文章を書こうとするときに、最低次の二つのことが明確でなければならない。
1.テーマ
2.概要
1.についてはお分かりだろう。2.は1.と同じようなものだと思われるかもしれないが実は違う。私も犯してしまう間違いだが、テーマだけを決めて書こうとすると行き詰る。このようなことは多いと見えて、ビジネス書から小説や漫画に至るまで、著者が書きたいテーマだけを決めて、そのまま展開しようとしたのではないかと思われるものがある。一般に出版されるものでは、文章は上手なので、サラッと読むと分からないが、真面目に読もうとすると物足りない、尻切れトンボとの印象を受ける。
私の経験によれば、書く前に書くことの概要を頭で概観できないようであれば、書き始めても行き詰る。例えば本稿のような短い文章であれば、概観できていれば、そのまま書き始めて書き上げることができる。

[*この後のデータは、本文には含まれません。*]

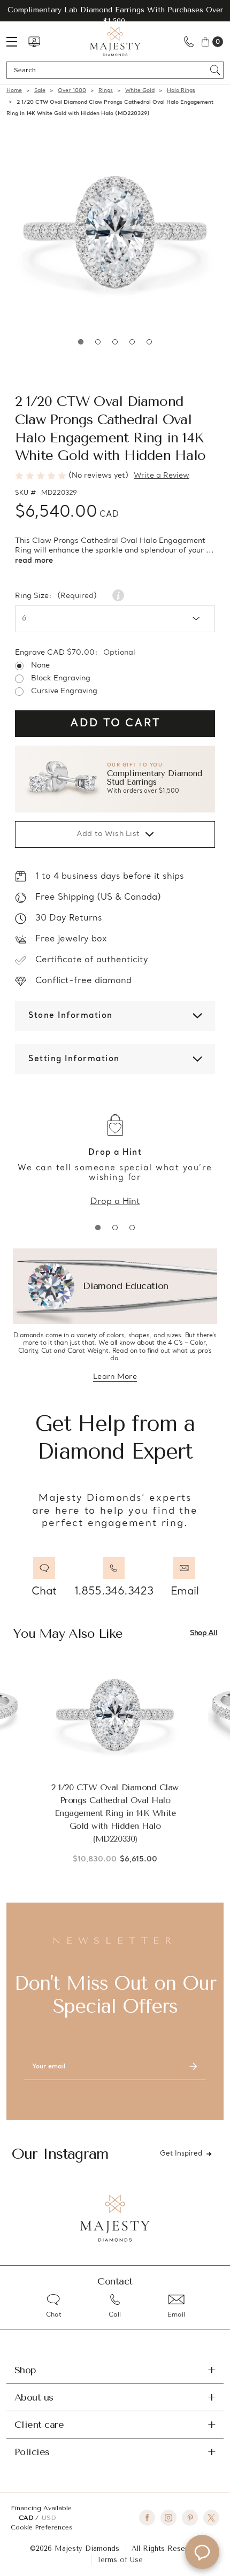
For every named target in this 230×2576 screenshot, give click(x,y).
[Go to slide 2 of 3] (115, 1227)
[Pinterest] (190, 2518)
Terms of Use (120, 2560)
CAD (27, 2517)
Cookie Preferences (41, 2527)
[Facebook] (147, 2518)
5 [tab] (149, 341)
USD (49, 2517)
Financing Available (41, 2508)
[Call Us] (188, 41)
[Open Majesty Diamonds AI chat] (202, 2552)
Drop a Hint (115, 1202)
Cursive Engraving (64, 691)
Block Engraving (60, 679)
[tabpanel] (115, 233)
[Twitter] (211, 2518)
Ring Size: (56, 596)
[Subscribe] (193, 2067)
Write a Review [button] (161, 475)
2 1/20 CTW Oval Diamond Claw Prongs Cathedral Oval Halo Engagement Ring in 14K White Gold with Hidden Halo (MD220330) (115, 1813)
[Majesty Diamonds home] (115, 41)
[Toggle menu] (17, 41)
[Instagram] (168, 2518)
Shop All (203, 1633)
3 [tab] (115, 341)
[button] (115, 779)
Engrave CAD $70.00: (75, 653)
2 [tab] (98, 341)
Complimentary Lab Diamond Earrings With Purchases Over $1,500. (115, 15)
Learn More (115, 1378)
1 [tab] (80, 341)
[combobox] (110, 70)
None (40, 666)
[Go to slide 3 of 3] (132, 1227)
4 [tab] (132, 341)
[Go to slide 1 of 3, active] (98, 1227)
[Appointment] (34, 41)
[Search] (215, 70)
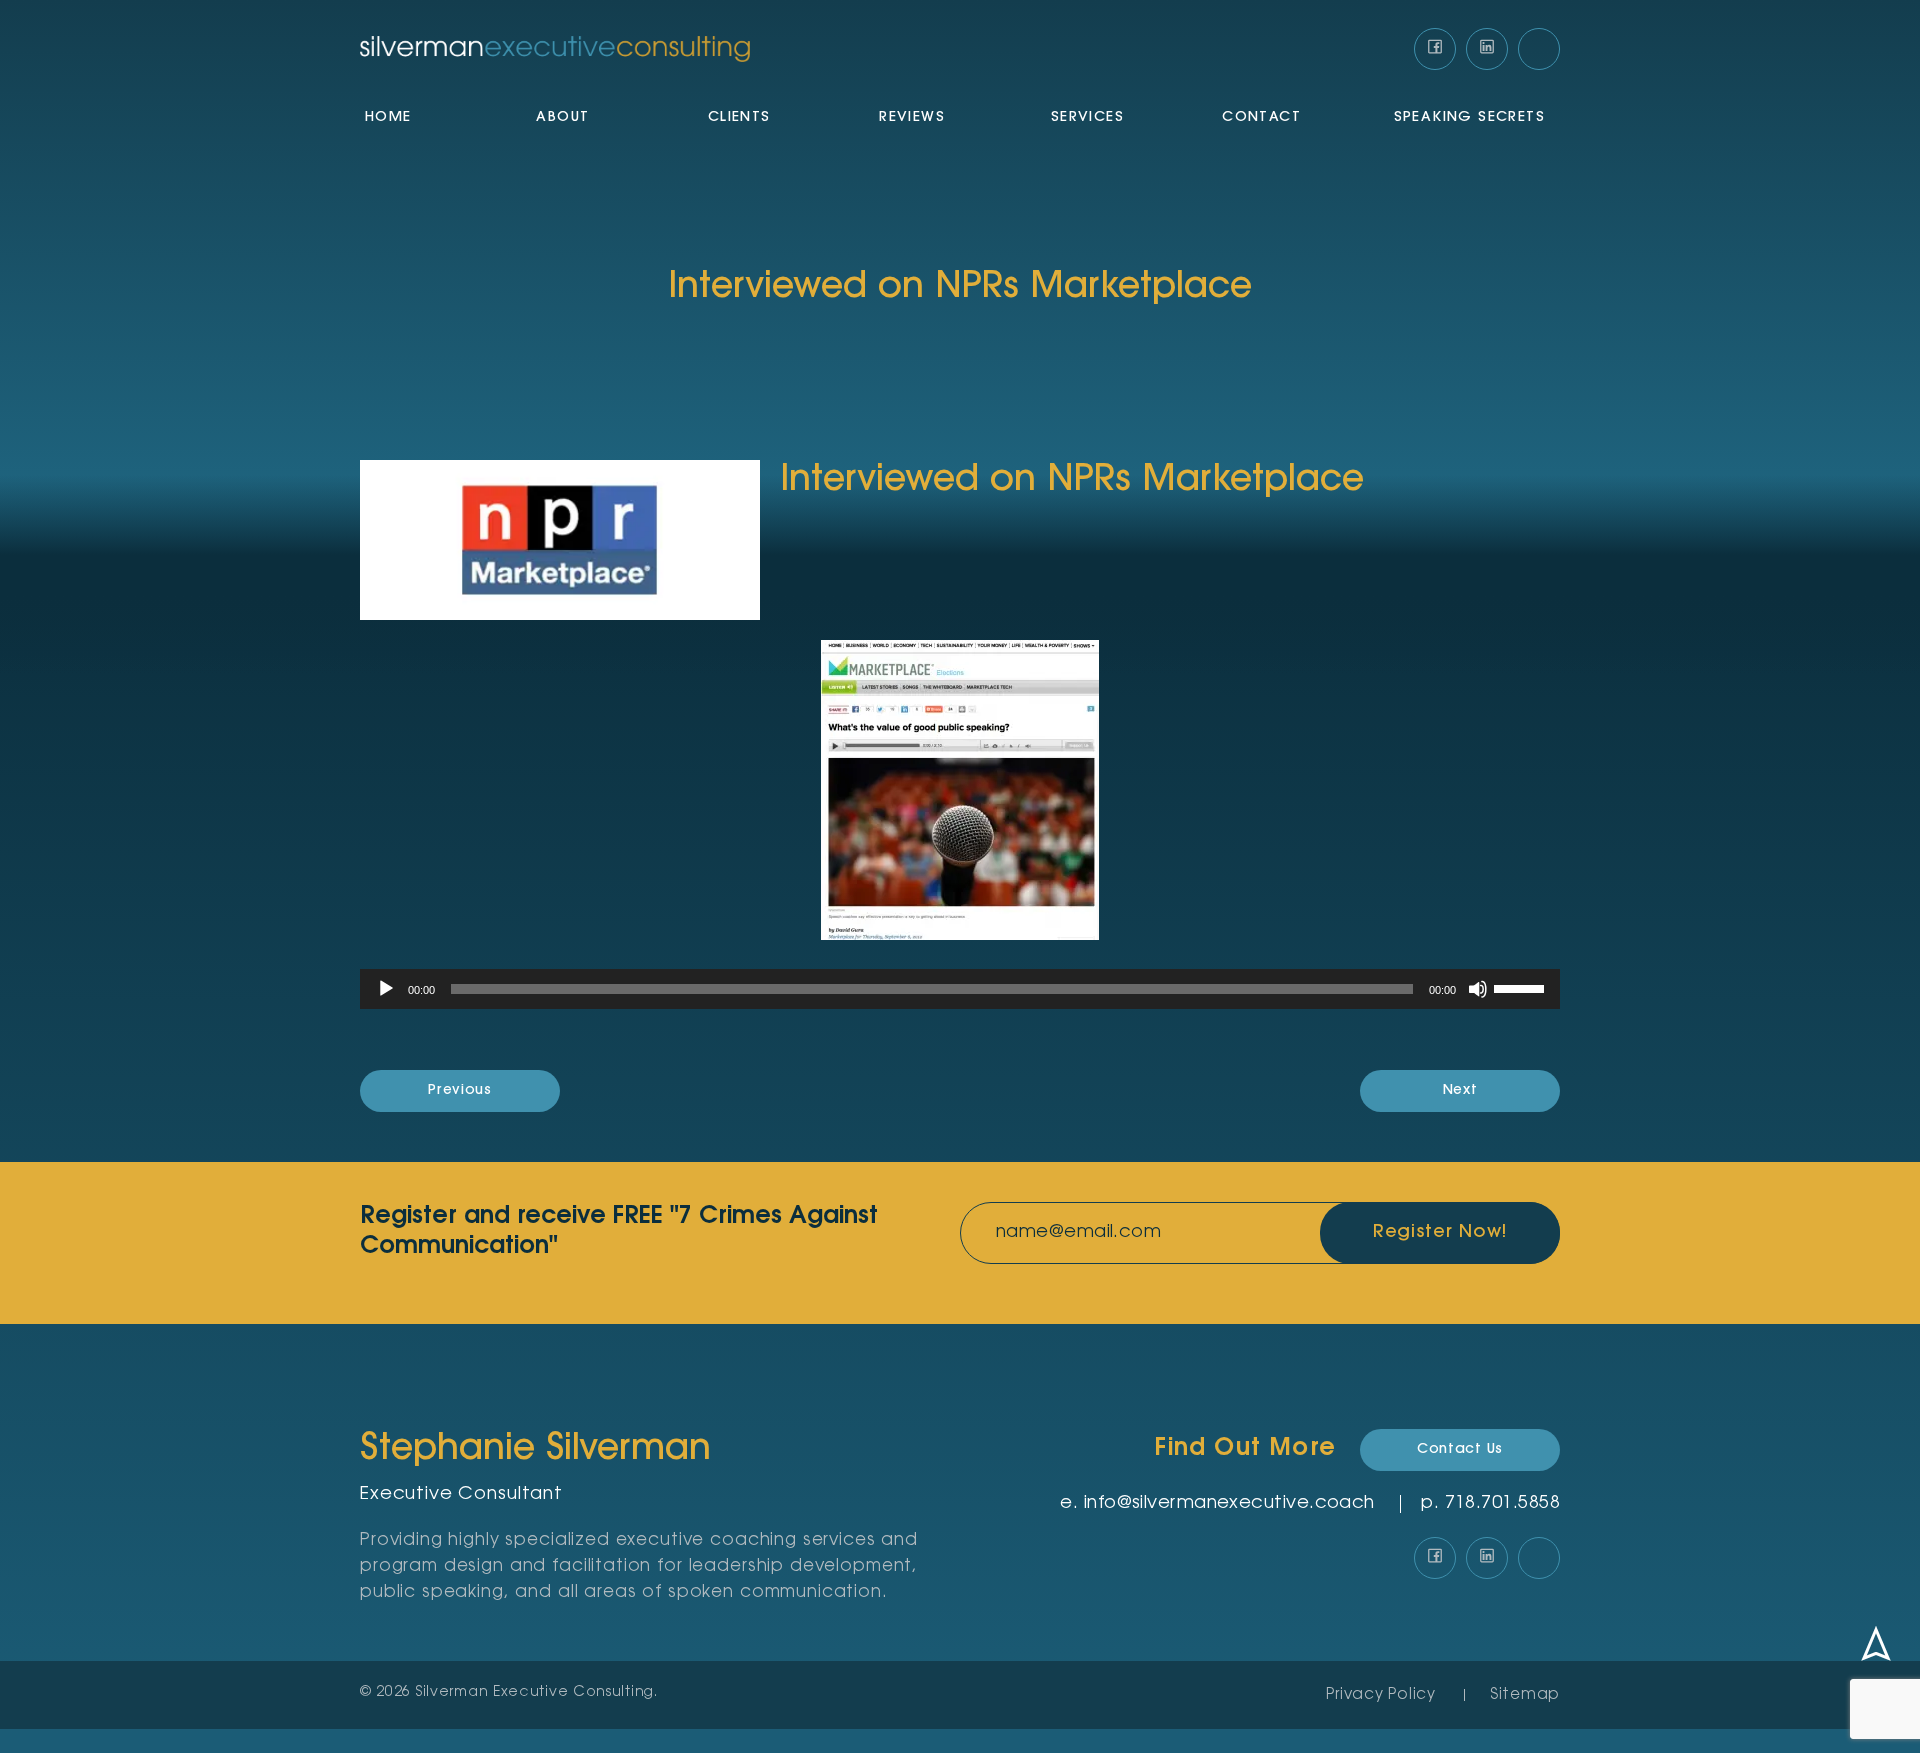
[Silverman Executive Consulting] (555, 49)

長い文章であれば、テーマがいくつかのサブテーマに展開されるだろうから、サブテーマの内容まで含めて概観することは、まず不可能である。このようにサブテーマに展開するような文章であれば、私の場合には、メモを作成することが必須である。(文章の質を維持しようとするならば、)他の人でも多分そうだろう。
この場合、「頭の中で概観できなれば書き始めてはいけない」という、概観するものはサブテーマの一覧であり、書き始めるものはメモのことである。
ここで述べたことを別の言葉で表現すれば「書く時間と考える時間を分ける」ということになる。